Ho voluto fare questa premessa, per accreditarmi con voi: qualcuno può aver pensato: ma che ci fa un chirurgo in un convegno dove si parla di strumenti di comunicazione e di rapporto medico-paziente come aiuto alla cura e alla guarigione? I risultati di un intervento chirurgico mica possono essere migliorati da una perfetta motivazione o da un convinto consenso. Chiaramente, prevale la tecnica e la capacità. Ma non chiudiamo la porta e la comprensione ad altre possibilità e componenti, nel variegato, complesso e multiforme campo della personalità umana, particolarmente quando affronta la malattia.
E allora, oggi, come chirurgo, come medico, mi sento di poter dare una piccola esperienza nei termini che illustrerò; intendo dare dei punti di riflessione e delle provocazioni che mi sono sorte nel corso dello svolgimento della mia professione, e non intendo dare delle risposte. Quelle possono nascere dal confronto e dalla condivisione, come so siete abituati a fare in questo corso. Ci aiuteranno anche i veri esperti in comunicazione e psicologia, e la loro presenza e professionalità mi conforta, in quanto imparerò anch’io .
Vorrei partire da un presupposto, che penso abbiate già trattato, ma è bene avere un punto di partenza comune. Che cosa significa, per noi medici, curare?
[Permettetemi di presentarvi una presentazione power point di una bella canzone, “la cura” di Franco Battiato. È’ una canzone che si riferisce soprattutto al rapporto di coppia, ma voglio trarne uno spunto per partire insieme. Spero che non ci sia chi storce il naso: “ma come, non bastava il chirurgo; ora anche le canzonette ad un convegno scientifico?” Fatto è che ho scoperto quanto sia piacevole leggere alcune canzoni, evidenziando il testo, accompagnato da immagini evocate proprio dall’ascolto; vorrei condividere con voi questo piacere, mostrando il frutto di questa lettura, e magari qualcuno ci proverà e vedrà quanto dicono, con la musica e le parole, alcune canzoni. (presentazione power point)
Ecco, traggo una frase che ci può far partire: “e guarirai da tutte le tue malattie ed io avrò cura di te” Io avrò cura di te]

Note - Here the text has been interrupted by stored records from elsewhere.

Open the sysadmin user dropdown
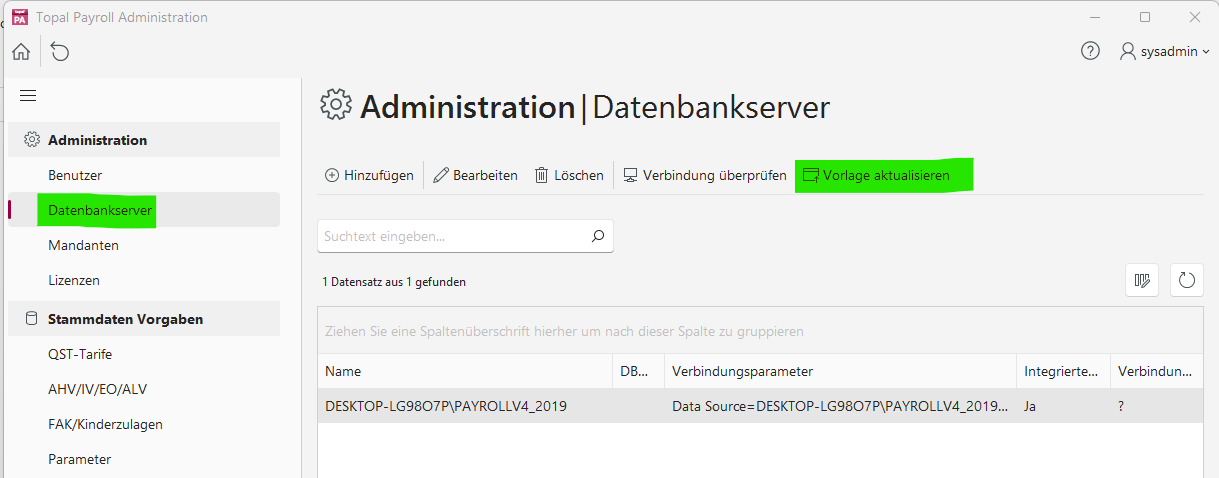 click(x=1164, y=51)
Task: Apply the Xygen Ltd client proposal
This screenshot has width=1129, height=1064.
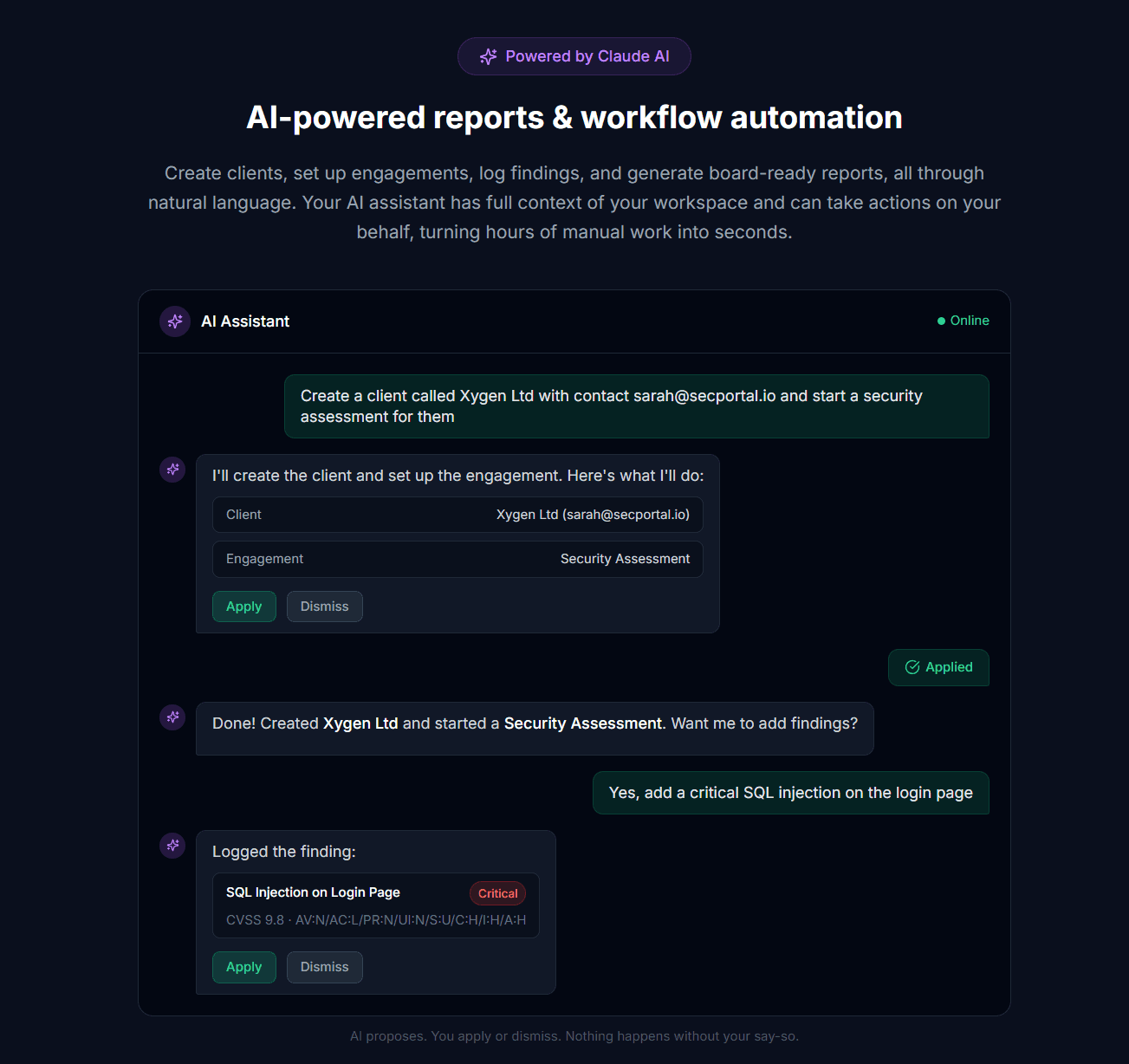Action: tap(243, 607)
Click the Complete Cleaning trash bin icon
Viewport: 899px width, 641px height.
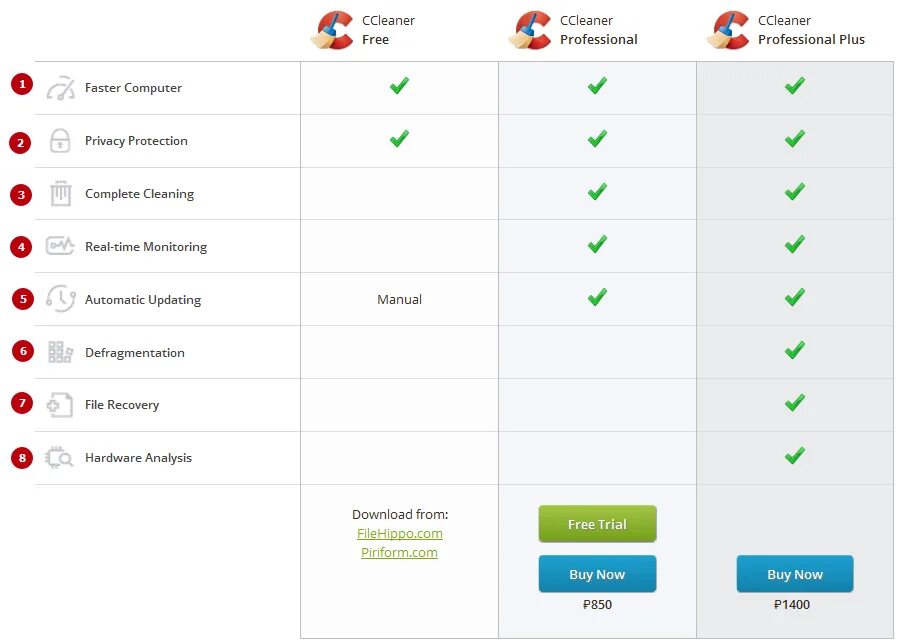(61, 194)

Quanto dell’intenzione e dell’azione di noi medici è teso alla cura degli ammalati? Tutta la nostra professione, rispondiamo. Ma quanti di noi sono capaci di dire, invece di “Io ti curo”, “Io mi curo di te”? La sottile ed abissale differenza tra il “I cure” e il “I care”, cioè mi interesso di te, mi stai a cuore? Quanti si prefiggono di aver cura del malato, e non garantirgli solamente una mera prestazione, anche la migliore possibile, la più tecnicamente evoluta e sperimentata?
Questo il punto di partenza, che volevo mettere come presupposto al nostro confronto: proponiamoci di aver cura delle persone. Un atteggiamento del genere ci apre; ne consegue anche chiaramente la ricerca per la migliore diagnosi e terapia, cioè , se ho cura di te, ti curo anche. E’ come un biglietto da visita, qualcosa che viene comunicato meglio e prima delle parole; viene percepito dal malato (lasciate che non usi il termine “utente”, che sembra mutuato dai comuni strumenti di servizio), e ne deriva il punto di partenza fondamentale: la fiducia. Questo il pilastro per costruire il rapporto medico-paziente, e badate non è a senso unico.